> [Selected excerpt]
──────

In the last few days I’ve felt a relatively small but very noticeable uptick in my energy level. Since I’ve been working out steadily my body is also feeling much more limber and responsive. I’m beginning to see that a lot of the issues I’ve been dealing with over the last several years, both the physical and emotional/mental ones, tie heavily into the fact that I’ve simply been completely exhausted for a very long time. Taking a look back at my life, I’m beginning to see the details of why this is. What’s interesting/depressing is that the only reason I haven’t seen this is that I’ve been so busy that I haven’t had the time to do the most basic self-upkeep for a very long time; it’s a wonder that I haven’t completely cracked up.

Let me catalogue these times a bit.

Since 2005 I have completed four novels and a book of poetry (within these books there has also been a highly significant artistic shift, which took a ton of effort for me to accomplish). I’ve also created a publishing company, which, at times, has involved a great deal of effort. Added to all this, I’ve transitioned into teaching and have had to learn to do this on the run, while mostly teaching outside of my areas of expertise, which has been rewarding, but also labor intensive; I’ve actually never worked so hard on anything in my life (with the exception of my first two novels). While doing this, since early 2009, I have had to deal with the constant stress of trying to live in Southern California without a car, which has entailed ridiculously long and dangerous scooter commutes that have taken their toll on me mentally, both in regards to the stress of the rides themselves, but also because their length gives me less time to do the other things I need to do. Added to all this has been a series of sinus, digestive, anxiety problems that have really dragged me down, swiped more of my energy. Taken together, all of this constitutes by far the busiest and most difficult time of my life (even busier and crazier than when I was in graduate school and working full time, which just about killed me).

──────

> [Data block]
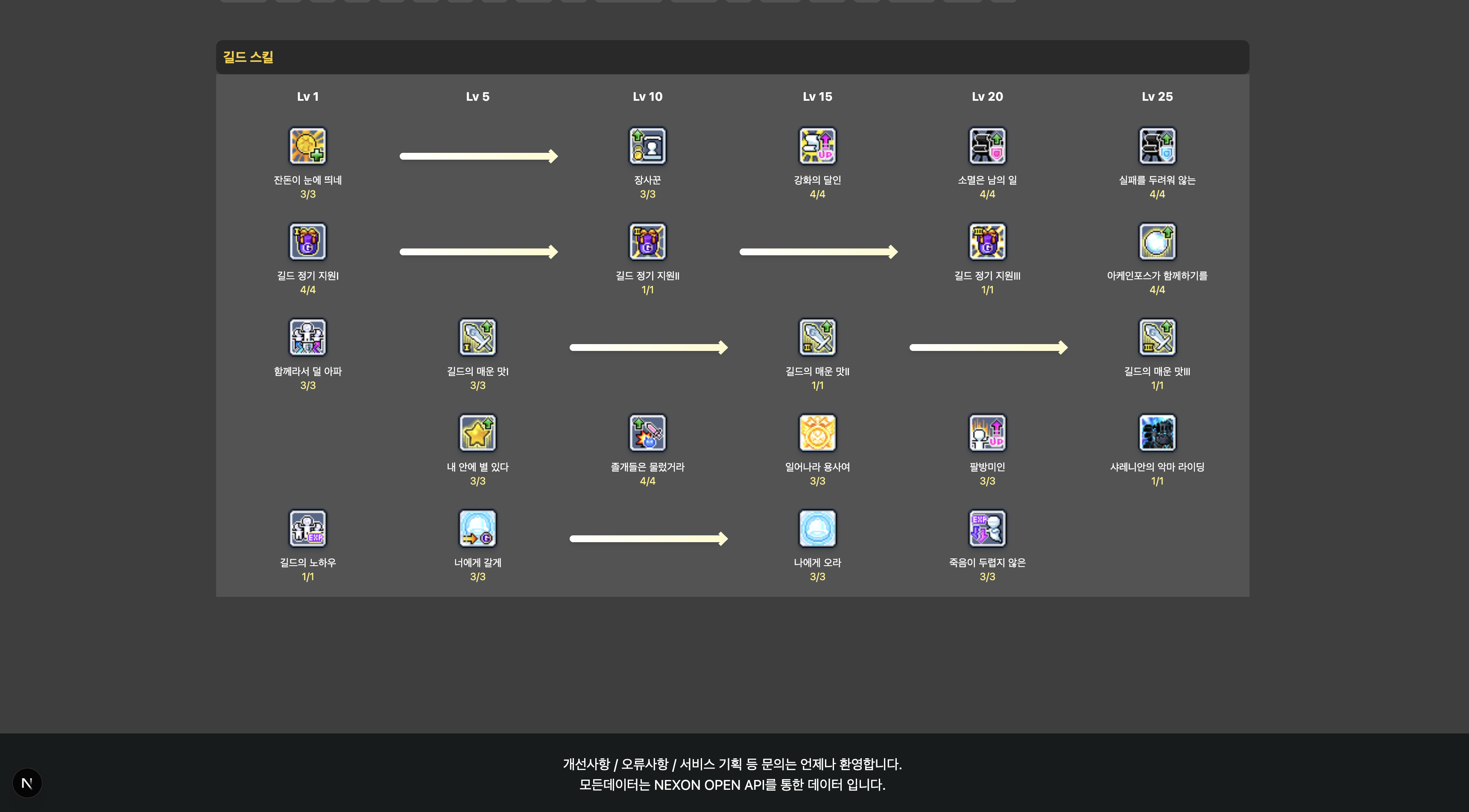Click the 길드의 노하우 EXP skill icon
Image resolution: width=1469 pixels, height=812 pixels.
click(307, 529)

──────

> [Work to do]
a – Can you retype the passage about years of exhaustion from "In the last" to "completely cracked up."?
b – Could you write a continuation of the passage about years of exhaustion, picking up after its final sentence?

> [Solved tasks]
a –
In the last few days I’ve felt a relatively small but very noticeable uptick in my energy level. Since I’ve been working out steadily my body is also feeling much more limber and responsive. I’m beginning to see that a lot of the issues I’ve been dealing with over the last several years, both the physical and emotional/mental ones, tie heavily into the fact that I’ve simply been completely exhausted for a very long time. Taking a look back at my life, I’m beginning to see the details of why this is. What’s interesting/depressing is that the only reason I haven’t seen this is that I’ve been so busy that I haven’t had the time to do the most basic self-upkeep for a very long time; it’s a wonder that I haven’t completely cracked up.

b –
Now that I’ve finally put the brakes on things (to a point), I feel as if I’ve been caught up in some massive wave that’s just now broken (or maybe I’ve just now noticed tha it’s broken). While there have been many rewards, the price of me riding (or at least getting pushed along) by this wave has been high, in regards to my health and especially my relationships with other people: many of these have collapsed and most have been seriously neglected. The biggest price has come in regards to my relationship to myself. Since 2005 I’ve been a writing and teaching machine—but not really much of a person. The next phase of my life, I’m beginning to see, will be dominated by my trying to figure out how to again be a person, someone who’s life is full and rewarding in more than just a work sense. I can be an artistic and academic draft animal no longer.

A bit of a side note. I can now see why I was having so many anxiety issues last summer in Greece. While that trip was a vacation in many ways, it was also a challenge to myself: I was using it to look outside my current life, to find something better and more real. The problem was that I wasn’t quite ready for that. Or at the very least I bit off far too much too fast. In retrospect, I should have done what I’m doing this summer—unwinding and taking stock at home—and gone to Greece this summer, when I would have been in a much better place. The reason I was flipping out there was because I was flipping out in general. Suddenly being dumped in a new cultural situation far from home added a whole new layer of stress to my life. My anxiety wasn’t so much a problem as it was a healthy warning sign—get your act together, Rob—your health, your happiness depends on it.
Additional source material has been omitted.